Forests in general shouldn't be seen as a way to "sequester" carbon, trees are just temporary storage for it. They're nice to have, of course, and serve many benefits. But not that one.

[–] SolarMonkey@slrpnk.net 8 points 1 year ago (7 children)

By that logic literally anything other than blasting it into space is temporary. Mountains weather, oceans turn over, even the planet as a whole has a cycle that involves melting the subducted sea floor and releasing gasses.

Sure it’s temporary, but if we have enough temporary storage to offset the (drastically reduced, I should hope) emissions, and continue to replace what is used/burned/etc, does it really matter if it doesn’t last forever?

[–] girlfreddy@lemmy.ca 4 points 1 year ago (5 children)

Tbf FaceDeer is kind of right in that there are other forms of vegetation that work better, but they are terrain/location specific, ie: prairie grasses, the kind the buffalo lived off of, have root systems that can be 8-10 ft deep and do in fact live forever.

Where FaceDeer is incorrect is that trees themselves are not carbon sinks.
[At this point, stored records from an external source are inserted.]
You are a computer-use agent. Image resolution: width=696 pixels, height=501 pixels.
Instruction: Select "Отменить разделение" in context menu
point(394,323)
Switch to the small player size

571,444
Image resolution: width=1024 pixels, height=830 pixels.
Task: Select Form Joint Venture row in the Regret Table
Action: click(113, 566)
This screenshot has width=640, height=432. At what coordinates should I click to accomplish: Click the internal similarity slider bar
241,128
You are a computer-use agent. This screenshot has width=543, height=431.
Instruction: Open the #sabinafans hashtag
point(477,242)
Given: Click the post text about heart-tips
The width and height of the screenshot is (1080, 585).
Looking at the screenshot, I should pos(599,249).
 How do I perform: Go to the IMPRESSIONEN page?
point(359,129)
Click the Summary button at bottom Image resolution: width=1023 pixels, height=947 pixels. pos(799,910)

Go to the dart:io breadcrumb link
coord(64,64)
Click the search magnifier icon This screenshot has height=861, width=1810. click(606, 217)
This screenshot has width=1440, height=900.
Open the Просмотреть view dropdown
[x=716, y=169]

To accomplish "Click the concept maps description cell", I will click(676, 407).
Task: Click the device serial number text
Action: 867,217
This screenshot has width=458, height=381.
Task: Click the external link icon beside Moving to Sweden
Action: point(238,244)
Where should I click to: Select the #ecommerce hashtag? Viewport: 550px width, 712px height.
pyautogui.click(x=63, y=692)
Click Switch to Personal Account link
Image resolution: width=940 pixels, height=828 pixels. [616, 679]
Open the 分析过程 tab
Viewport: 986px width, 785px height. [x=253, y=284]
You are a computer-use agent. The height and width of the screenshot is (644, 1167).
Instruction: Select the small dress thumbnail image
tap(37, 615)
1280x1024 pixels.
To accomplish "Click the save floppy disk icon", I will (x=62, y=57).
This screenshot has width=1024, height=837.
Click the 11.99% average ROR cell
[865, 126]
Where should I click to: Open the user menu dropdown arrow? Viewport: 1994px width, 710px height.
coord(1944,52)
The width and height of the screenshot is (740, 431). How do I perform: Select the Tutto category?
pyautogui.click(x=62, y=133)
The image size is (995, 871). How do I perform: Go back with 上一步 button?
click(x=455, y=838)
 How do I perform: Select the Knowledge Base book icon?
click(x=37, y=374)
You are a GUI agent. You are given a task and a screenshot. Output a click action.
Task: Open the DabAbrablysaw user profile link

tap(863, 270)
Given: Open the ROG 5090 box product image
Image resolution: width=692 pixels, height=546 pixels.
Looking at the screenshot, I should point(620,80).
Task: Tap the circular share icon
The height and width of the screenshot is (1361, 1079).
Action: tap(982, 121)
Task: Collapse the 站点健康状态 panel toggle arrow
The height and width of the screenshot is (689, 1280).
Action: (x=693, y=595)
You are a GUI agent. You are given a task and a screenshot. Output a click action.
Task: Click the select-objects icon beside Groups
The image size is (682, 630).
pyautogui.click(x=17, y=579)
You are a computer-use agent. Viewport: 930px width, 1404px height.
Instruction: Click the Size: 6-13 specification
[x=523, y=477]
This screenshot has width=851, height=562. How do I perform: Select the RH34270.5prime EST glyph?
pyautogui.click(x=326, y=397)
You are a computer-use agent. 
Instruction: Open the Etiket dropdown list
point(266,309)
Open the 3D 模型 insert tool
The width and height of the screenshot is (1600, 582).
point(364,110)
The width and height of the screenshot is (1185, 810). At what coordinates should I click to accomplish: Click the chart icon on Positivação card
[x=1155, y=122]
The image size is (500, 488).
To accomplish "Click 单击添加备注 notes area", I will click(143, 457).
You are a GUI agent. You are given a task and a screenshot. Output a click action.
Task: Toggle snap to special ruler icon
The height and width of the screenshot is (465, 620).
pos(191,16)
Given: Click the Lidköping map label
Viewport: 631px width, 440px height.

Their root systems are what hold the carbon.

[–] FaceDeer@fedia.io 3 points 1 year ago (1 children)

Roots rot too. Otherwise the ground underneath forests would have hundreds of meters of accumulated root mass built up over the millennia.

[–] girlfreddy@lemmy.ca 1 points 1 year ago (1 children)

Yes they do. But they stay underground, and if the soil remains undisturbed the carbon stays trapped underground.

[–] FaceDeer@fedia.io 2 points 1 year ago

Decay turns carbon into carbon dioxide, a gas. Unless it's injected into deep geological structures it doesn't stay underground.